While having lunch at the Mexican home, several men from the drug cartels demand the family surrender Travis to them. In the ensuing shootout, Rosa's cousin dies, and her brother is wounded, but they're able to kill most of the gang members. Rosa and Travis decide to drive back to the US, and as they stop to make a call to Hernandez, Rosa says she doesn't trust American cops, so Travis calls his buddies Brynner, Hilts and Tinelli instead.
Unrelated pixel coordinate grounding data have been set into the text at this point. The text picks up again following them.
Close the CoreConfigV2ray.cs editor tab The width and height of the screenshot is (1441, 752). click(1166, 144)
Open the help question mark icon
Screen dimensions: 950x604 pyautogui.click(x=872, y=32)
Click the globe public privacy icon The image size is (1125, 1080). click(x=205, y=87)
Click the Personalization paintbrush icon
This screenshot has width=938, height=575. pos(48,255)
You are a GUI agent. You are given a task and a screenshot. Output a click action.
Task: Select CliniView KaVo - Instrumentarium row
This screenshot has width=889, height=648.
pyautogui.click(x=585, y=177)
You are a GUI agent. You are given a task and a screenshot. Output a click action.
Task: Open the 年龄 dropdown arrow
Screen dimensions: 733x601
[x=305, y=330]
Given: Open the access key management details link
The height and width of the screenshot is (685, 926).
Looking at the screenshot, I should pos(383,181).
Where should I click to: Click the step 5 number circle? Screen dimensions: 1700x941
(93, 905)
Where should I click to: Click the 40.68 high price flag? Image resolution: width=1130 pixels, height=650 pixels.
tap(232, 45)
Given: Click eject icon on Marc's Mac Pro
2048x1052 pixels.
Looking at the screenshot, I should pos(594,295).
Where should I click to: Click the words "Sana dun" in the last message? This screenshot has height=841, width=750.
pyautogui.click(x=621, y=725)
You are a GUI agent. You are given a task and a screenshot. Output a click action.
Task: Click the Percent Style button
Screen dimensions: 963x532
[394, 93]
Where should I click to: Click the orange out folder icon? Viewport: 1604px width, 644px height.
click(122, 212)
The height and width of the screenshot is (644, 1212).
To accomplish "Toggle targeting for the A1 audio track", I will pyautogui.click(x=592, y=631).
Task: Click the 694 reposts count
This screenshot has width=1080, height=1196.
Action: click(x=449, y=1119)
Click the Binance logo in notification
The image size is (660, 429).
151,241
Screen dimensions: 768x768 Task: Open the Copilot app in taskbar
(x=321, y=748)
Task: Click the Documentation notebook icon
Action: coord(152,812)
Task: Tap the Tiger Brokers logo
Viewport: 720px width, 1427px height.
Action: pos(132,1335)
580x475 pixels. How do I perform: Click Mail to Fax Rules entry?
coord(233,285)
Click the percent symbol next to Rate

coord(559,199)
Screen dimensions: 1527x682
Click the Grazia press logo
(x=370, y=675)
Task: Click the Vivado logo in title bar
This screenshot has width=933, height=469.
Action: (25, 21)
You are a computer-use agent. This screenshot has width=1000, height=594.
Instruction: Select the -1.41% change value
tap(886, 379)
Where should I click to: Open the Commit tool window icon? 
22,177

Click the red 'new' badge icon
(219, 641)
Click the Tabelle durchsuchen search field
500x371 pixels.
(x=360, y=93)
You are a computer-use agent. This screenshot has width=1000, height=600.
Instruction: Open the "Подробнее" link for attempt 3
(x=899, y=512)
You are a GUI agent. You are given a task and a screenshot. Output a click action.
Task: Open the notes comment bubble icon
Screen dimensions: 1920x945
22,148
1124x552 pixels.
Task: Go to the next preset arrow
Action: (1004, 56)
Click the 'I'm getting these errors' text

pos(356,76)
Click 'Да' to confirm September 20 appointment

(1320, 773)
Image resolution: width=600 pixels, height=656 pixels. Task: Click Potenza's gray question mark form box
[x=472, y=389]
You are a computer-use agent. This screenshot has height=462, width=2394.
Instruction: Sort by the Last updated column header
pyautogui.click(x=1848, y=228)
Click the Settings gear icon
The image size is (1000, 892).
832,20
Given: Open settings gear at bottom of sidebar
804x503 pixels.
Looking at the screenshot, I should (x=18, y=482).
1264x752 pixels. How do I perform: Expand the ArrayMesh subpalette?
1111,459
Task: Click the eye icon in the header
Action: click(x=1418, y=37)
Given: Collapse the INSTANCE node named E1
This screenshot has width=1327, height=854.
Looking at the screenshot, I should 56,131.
Travis and Rosa stop over for the night, and the next morning are contacted by Hilts, Tinelli and Brynner. All of them start driving to the border, when Rosa sees Brynner's bracelet and remembers him from the first shooting in which the DEA agent is killed. She cryptically tells Travis that these are "wolves", implying that Brynner and others were responsible for murdering the DEA agent. Travis requests the car be pulled over, and Brynner confesses that he was the one that killed the DEA agent, demanding that Travis allow him to kill Rosa to ensure there are no witnesses. But Travis fights back, and in the scuffle, Hilts, Brynner and Tinelli are all shot and killed.

Rosa and Travis leave at midnight via an illegal Coyote border crossing, but are caught by American immigrant police. Fortunately, they explain themselves and are freed from custody.

Five months later, back in the USA, Hernandez Congratulates Travis for his role in bringing the criminals to justice. Rosa says the DA cut her a deal so she can soon be a US citizen. Travis and Rosa head out for coffee.

==Production==
===Filming===
Principal photography took place in Las Cruces, New Mexico in May 2022.

==Release==
In November 2023, Quiver Distribution acquired North American distribution rights to the film, scheduling it for a simultaneous release in select theatres and on video on demand on January 19, 2024.